[Stored records]
- - - - - - -
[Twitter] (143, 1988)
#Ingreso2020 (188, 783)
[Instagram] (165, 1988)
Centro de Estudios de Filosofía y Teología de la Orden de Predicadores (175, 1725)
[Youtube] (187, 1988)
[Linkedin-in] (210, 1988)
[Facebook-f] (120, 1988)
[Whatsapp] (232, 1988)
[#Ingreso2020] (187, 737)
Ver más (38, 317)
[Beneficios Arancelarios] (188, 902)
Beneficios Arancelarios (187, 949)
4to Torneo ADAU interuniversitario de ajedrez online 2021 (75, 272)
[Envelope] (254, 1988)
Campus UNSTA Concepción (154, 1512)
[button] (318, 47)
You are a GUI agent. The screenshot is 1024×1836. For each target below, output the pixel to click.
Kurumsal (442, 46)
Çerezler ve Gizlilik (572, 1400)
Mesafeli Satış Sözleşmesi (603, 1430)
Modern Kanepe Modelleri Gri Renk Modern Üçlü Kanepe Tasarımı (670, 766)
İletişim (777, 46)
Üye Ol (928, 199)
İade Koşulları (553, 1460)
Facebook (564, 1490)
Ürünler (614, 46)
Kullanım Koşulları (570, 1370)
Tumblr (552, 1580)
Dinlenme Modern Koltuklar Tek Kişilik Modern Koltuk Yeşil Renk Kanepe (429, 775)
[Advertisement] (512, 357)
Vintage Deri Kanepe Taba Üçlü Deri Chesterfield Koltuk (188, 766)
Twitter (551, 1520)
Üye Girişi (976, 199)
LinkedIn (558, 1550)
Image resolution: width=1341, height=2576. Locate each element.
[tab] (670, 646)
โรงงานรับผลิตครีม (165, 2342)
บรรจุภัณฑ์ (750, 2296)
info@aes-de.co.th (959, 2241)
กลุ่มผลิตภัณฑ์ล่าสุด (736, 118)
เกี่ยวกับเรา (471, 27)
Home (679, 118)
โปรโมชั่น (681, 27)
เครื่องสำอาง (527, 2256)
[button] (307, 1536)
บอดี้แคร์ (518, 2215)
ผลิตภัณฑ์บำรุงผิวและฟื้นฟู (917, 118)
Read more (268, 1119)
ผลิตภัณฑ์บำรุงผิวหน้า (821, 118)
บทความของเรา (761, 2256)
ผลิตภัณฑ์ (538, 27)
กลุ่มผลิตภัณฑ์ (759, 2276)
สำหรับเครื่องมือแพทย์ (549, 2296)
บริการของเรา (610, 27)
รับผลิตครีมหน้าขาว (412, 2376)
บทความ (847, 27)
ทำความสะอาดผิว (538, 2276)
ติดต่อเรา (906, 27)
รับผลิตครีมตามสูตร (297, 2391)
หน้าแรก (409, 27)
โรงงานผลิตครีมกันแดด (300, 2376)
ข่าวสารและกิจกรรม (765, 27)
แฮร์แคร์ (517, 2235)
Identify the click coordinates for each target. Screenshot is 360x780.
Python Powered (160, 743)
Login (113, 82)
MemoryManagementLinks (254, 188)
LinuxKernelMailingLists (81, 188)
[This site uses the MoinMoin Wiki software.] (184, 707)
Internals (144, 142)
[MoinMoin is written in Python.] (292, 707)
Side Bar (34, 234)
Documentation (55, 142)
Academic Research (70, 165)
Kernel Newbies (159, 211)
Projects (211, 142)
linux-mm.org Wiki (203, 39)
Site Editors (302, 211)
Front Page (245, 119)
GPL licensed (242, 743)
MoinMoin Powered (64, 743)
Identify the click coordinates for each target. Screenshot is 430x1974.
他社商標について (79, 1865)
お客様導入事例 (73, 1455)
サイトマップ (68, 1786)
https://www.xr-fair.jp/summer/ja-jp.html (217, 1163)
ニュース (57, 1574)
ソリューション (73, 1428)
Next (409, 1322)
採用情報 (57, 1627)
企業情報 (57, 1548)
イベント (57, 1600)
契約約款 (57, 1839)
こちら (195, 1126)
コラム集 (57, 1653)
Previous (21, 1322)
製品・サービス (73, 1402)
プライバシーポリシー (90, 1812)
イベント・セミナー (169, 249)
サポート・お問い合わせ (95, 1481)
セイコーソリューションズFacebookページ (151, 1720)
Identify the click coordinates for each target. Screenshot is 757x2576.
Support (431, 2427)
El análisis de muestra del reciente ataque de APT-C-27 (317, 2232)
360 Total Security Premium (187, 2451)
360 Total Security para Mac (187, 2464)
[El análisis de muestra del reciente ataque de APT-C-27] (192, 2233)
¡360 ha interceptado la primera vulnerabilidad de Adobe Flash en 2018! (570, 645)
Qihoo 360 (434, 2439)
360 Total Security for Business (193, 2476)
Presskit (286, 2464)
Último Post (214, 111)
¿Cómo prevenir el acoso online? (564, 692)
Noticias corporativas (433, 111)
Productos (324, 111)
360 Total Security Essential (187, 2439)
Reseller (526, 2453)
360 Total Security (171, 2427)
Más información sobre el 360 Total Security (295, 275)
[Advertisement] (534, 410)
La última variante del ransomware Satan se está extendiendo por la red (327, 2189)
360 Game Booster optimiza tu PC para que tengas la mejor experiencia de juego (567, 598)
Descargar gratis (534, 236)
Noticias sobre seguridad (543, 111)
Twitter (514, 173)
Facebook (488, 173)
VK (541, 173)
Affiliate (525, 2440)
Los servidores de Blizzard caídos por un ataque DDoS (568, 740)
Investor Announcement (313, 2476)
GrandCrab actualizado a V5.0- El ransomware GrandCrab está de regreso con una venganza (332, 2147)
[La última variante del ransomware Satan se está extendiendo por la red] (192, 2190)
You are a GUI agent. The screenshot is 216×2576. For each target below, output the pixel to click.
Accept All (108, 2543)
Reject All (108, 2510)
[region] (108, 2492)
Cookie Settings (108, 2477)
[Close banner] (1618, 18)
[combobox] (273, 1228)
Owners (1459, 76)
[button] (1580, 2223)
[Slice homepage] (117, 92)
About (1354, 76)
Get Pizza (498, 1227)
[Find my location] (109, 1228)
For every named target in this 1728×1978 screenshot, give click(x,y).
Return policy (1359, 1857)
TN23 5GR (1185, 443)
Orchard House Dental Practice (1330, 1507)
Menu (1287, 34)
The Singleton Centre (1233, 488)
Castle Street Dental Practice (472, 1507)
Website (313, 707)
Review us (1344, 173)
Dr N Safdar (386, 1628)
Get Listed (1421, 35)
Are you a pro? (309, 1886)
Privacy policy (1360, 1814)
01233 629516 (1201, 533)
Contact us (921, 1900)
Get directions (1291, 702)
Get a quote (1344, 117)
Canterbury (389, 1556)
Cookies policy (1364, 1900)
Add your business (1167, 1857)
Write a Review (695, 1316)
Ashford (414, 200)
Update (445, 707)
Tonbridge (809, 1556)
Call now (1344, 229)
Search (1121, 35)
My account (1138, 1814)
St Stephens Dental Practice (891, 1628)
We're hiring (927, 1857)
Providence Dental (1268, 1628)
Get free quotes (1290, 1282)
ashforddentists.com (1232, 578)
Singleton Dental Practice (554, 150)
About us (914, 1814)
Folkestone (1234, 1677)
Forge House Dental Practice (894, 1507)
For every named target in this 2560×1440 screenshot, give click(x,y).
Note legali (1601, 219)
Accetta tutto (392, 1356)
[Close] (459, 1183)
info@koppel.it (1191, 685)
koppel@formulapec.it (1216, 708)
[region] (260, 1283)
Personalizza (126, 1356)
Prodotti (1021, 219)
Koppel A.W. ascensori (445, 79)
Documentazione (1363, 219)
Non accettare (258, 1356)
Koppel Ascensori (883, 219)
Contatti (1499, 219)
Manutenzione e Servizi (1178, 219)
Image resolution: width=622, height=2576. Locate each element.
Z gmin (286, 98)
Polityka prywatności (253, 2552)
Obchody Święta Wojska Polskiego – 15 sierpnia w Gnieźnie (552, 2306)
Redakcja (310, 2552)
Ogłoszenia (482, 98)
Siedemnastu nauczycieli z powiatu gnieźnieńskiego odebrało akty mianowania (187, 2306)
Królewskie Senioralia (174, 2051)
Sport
- - - - - - -
- WHAT YOU WILL DO -
If a line in the entries contains "resolution", copy it.

- TASK RESPONSE -
Image resolution: width=1341, height=2576. Locate each element.
Image resolution: width=622, height=2576. Locate each element.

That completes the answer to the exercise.